_TO-DO ITEM:_ In the text on high school students illustrating for primary pupils, change "props" to "costumes" and give the passage from "A very powerful" to "time as partners." again.

++++ DOCUMENT TEXT ++++

High school students illustrating for primary pupils

A very powerful context for learning is when students do something for other students as they are able to notice the immediate effects of their endeavour. In our case, everything started with the collaboration between the members of the club and a primary teacher. On this occasion, the high school students could see how primary pupils reacted in front of their work. If in the beginning the pupils were not very interested in the Club's activity, after a few projects together, they were curious to see our next artworks, and they began to show a huge respect for us. Our last project together was their end of term assembly, when the high school students supported the pupils with the props and the face-painting for their play. It was a chance for all of them to interact, this time as partners.
In the beginning of 2011 the Club got involved in a very challenging project initiated by UNICEF Romania. We were asked to produce some drawings that might help students at risk to express themselves in Language classes. More than 15 drawings were accepted by the editor of the UNICEF project and were distributed in the education priority areas of the project. The impact was very good and the target was attained. The Club’s drawings drew attention, asked for a reaction, made students talk and relate to the visuals.
Later on, the club had the opportunity to illustrate some text books for high school juniors, in collaboration with Art Publishing House, Bucharest. Then, the Club started a prolific collaboration (still in progress today) with Sigma Publishing House (the members illustrating Sigma's projects for the reception class i.e. big books on nonconventional stories and other resources, at a time when the Club’s tutor had to leave and work in the UK. Nevertheless the Club survived and developed. The tutor is still their tutor but in a new stage of the autonomous learning progress as she only offers couching online.
This idea brings benefits for both parties, young illustrator and primary pupils, because it is a fortune for the members of the club to experiment and to improve their skills, but in the same time a privilege for young children to have inspirational books animated by someone just a few years older, with fresh memories about how it is to be a child. Who can understand better children, than children?

++++ DATASET SECTION ++++

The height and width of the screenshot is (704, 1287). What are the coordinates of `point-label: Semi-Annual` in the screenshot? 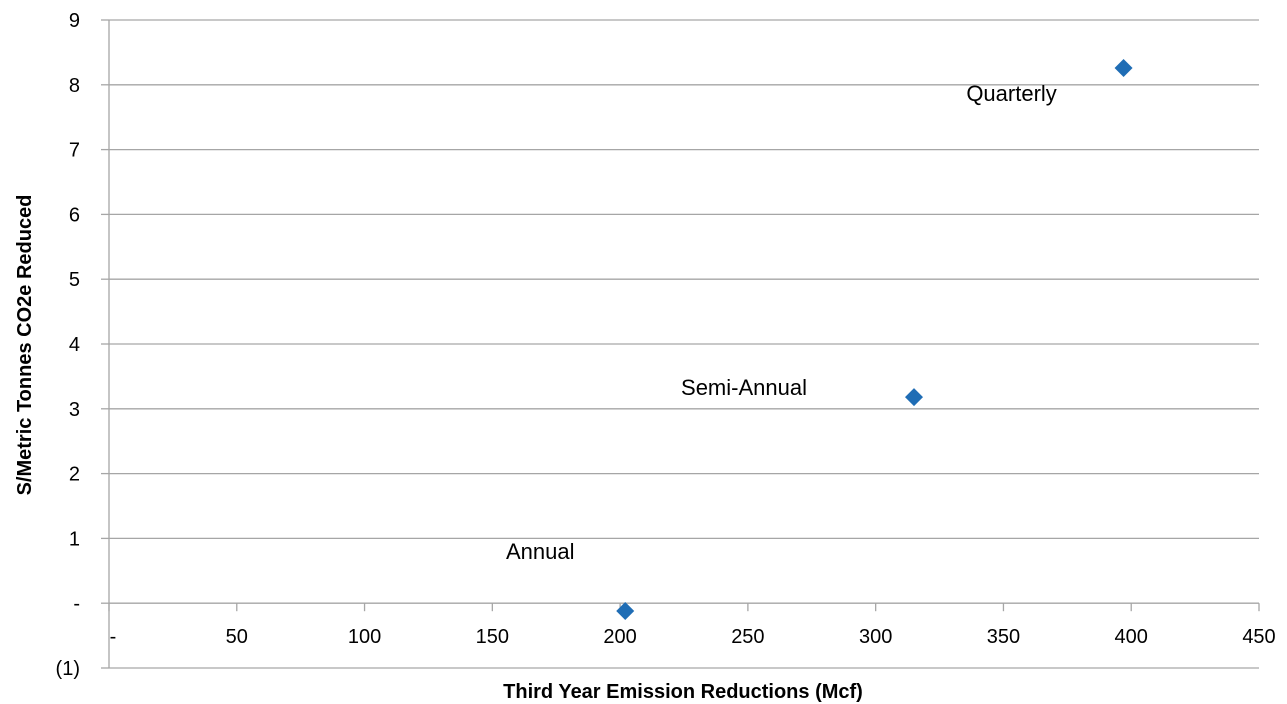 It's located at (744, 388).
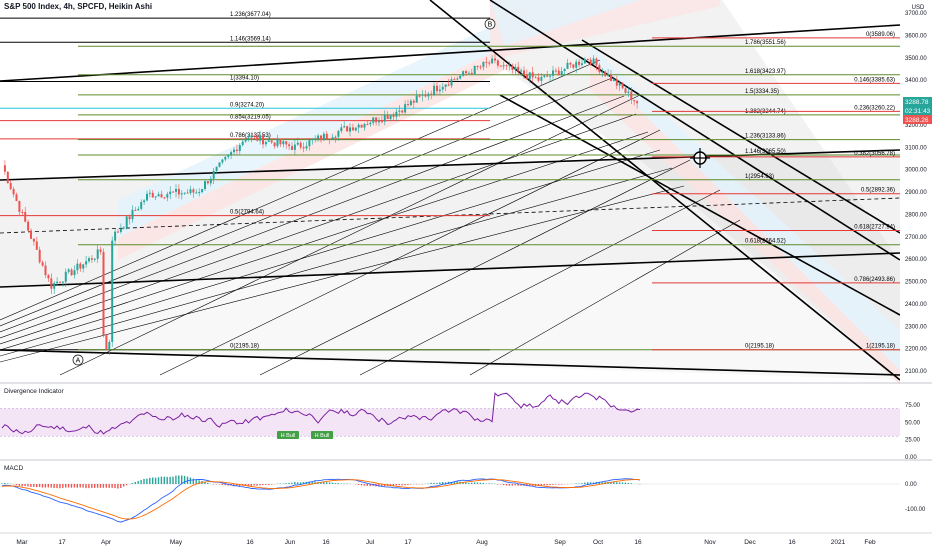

++++

_ANSWER SPACE:_
A very powerful context for learning is when students do something for other students as they are able to notice the immediate effects of their endeavour. In our case, everything started with the collaboration between the members of the club and a primary teacher. On this occasion, the high school students could see how primary pupils reacted in front of their work. If in the beginning the pupils were not very interested in the Club's activity, after a few projects together, they were curious to see our next artworks, and they began to show a huge respect for us. Our last project together was their end of term assembly, when the high school students supported the pupils with the costumes and the face-painting for their play. It was a chance for all of them to interact, this time as partners.